Jean Cocteau – Le Coq et l’Arlequin, 1918.

En revenant et en manipulant l’histoire de la sculpture moderne et contemporaine, Ladislas Combeuil questionne le statut de la sculpture. De Constantin Brancusi à Raphaël Zarka en passant par Donald Judd et Richard Serra, il est à la recherche de nouvelles formes et de nouveaux dispositifs spatiaux. Ainsi, il travaille les silhouettes des œuvres de ses aînés, non pas en prélevant de la matière, mais en la découpant pour en restituer le dessin. Au moyen de baguettes de bois et de toile de lin, il refaçonne les formes d’Albrecht Durer ou de Frank Stella ( Formes en transit).
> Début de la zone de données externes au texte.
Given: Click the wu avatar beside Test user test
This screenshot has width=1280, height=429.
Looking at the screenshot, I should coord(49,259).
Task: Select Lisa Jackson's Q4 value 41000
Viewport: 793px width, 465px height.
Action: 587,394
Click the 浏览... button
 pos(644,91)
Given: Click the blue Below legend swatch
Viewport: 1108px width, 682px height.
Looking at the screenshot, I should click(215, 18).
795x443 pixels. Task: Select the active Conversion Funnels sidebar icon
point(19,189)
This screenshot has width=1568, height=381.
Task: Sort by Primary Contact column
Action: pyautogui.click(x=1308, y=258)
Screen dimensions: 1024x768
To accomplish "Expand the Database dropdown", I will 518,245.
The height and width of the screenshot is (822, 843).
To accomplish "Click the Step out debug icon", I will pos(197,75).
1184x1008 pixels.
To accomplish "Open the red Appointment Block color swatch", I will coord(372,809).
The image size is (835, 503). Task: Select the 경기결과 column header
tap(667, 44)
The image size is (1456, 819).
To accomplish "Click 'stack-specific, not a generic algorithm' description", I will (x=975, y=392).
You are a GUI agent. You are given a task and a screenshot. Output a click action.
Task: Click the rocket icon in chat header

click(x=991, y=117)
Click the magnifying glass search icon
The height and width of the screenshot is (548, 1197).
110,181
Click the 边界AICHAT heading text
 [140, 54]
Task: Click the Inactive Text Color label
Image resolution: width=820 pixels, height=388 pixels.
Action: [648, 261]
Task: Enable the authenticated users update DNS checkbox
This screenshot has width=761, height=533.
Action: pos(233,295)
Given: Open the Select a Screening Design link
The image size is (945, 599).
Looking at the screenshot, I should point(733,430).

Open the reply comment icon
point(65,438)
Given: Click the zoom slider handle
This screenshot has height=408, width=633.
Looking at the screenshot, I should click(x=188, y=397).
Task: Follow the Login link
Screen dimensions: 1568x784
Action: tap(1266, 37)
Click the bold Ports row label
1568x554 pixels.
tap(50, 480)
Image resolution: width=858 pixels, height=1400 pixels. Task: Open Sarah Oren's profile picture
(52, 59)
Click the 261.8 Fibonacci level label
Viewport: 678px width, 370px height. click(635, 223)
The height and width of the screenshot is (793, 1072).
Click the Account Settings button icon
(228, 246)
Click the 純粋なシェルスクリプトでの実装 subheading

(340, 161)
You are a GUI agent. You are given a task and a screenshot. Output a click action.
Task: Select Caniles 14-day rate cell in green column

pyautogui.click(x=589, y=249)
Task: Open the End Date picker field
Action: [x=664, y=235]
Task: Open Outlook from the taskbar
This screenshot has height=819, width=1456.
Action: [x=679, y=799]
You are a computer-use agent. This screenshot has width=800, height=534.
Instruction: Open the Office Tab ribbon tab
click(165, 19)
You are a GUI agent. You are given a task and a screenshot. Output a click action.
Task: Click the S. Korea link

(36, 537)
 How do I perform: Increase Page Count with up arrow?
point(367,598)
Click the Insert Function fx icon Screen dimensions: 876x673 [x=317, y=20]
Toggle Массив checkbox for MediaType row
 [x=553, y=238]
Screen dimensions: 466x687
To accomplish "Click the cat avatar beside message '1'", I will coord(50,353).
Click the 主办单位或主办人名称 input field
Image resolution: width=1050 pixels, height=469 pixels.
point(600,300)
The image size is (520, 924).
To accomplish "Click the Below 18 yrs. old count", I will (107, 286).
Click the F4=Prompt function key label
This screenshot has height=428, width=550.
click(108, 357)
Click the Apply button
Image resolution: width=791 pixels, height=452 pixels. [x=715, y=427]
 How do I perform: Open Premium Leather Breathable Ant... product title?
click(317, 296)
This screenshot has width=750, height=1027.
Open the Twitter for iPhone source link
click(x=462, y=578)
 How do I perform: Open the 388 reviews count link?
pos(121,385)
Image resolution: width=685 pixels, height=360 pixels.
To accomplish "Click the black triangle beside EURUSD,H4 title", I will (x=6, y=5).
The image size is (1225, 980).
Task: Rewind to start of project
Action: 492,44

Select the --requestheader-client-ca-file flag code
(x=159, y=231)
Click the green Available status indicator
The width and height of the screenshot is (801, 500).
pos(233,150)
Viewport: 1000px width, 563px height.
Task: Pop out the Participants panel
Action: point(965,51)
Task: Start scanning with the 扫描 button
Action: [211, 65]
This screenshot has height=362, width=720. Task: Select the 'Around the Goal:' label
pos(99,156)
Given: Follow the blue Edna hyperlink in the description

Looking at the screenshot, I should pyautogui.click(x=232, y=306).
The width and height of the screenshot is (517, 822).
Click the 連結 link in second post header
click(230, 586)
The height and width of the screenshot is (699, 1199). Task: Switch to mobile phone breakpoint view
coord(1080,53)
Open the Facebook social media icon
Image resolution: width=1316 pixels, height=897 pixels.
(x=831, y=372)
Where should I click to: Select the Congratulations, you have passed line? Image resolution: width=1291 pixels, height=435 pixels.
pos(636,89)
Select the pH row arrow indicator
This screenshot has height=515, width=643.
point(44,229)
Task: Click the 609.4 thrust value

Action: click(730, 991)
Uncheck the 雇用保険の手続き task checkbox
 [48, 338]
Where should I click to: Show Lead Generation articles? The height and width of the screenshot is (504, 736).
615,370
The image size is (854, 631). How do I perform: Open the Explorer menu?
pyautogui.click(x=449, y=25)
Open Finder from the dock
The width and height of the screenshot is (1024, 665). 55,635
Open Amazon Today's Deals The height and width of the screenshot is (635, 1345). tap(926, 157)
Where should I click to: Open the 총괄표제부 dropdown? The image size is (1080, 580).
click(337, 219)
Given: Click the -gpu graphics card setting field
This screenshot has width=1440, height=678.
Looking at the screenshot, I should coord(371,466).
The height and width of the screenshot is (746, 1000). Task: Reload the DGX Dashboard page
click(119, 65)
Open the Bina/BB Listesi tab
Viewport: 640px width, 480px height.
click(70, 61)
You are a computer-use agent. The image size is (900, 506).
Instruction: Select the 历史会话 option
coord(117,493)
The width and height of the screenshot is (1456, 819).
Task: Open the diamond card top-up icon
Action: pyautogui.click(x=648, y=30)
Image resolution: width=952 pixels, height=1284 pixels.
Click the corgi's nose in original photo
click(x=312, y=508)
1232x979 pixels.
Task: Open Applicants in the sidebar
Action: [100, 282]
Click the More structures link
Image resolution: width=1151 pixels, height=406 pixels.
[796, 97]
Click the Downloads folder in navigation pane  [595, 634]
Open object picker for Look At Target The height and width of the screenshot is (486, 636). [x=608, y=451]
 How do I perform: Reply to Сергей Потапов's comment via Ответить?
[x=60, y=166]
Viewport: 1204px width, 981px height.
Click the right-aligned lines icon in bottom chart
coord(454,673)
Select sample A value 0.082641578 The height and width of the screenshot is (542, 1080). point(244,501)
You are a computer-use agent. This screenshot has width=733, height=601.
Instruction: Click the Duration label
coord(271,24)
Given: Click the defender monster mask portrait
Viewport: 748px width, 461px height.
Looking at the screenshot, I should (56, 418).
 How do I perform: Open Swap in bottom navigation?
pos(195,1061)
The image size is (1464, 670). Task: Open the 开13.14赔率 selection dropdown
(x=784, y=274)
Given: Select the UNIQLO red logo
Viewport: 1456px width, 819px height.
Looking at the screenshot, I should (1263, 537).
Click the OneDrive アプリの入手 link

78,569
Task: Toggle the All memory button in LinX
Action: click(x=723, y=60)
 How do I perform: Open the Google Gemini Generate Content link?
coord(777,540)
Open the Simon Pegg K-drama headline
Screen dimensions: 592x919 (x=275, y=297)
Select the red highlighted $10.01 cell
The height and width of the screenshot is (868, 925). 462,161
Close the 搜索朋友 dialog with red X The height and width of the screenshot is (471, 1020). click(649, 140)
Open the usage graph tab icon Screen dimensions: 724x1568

Les éléments du support de la peinture (châssis et toile) sont détournés au profit d’une relecture du volume et de son histoire. Les références servent de base de travail pour produire un dépassement, une traduction. Plus récemment, l’artiste se concentre sur les motifs ornementaux présents dans l’architecture arabe ou encore les vitraux ou les sols de bâtiments anciens. Les motifs sont décontextualisés et reconsidérés d’un point de vue matériel. Ladislas Combeuil procède à un travail d’ajourage du bois pour faire naître ses Moucharabieh et Claustra. Les panneaux sculptés peuvent être associés pour redessiner l’espace d’exposition en formant un parcours où le regardeur, à la fois caché et visible, se perd dans une profusion de motifs. Accrochées directement au mur, les œuvres ajoutent une réflexion sur la peinture. Une réflexion qui traverse sa pratique depuis quelques années, en 2012 il construit une paroi en assemblant des dizaines de toiles enchâssées, barbouillées de blanc et retournées. Pensées pour moi-même atteste à la fois d’un hommage et d’un refus de la peinture. Seule la forme subsiste.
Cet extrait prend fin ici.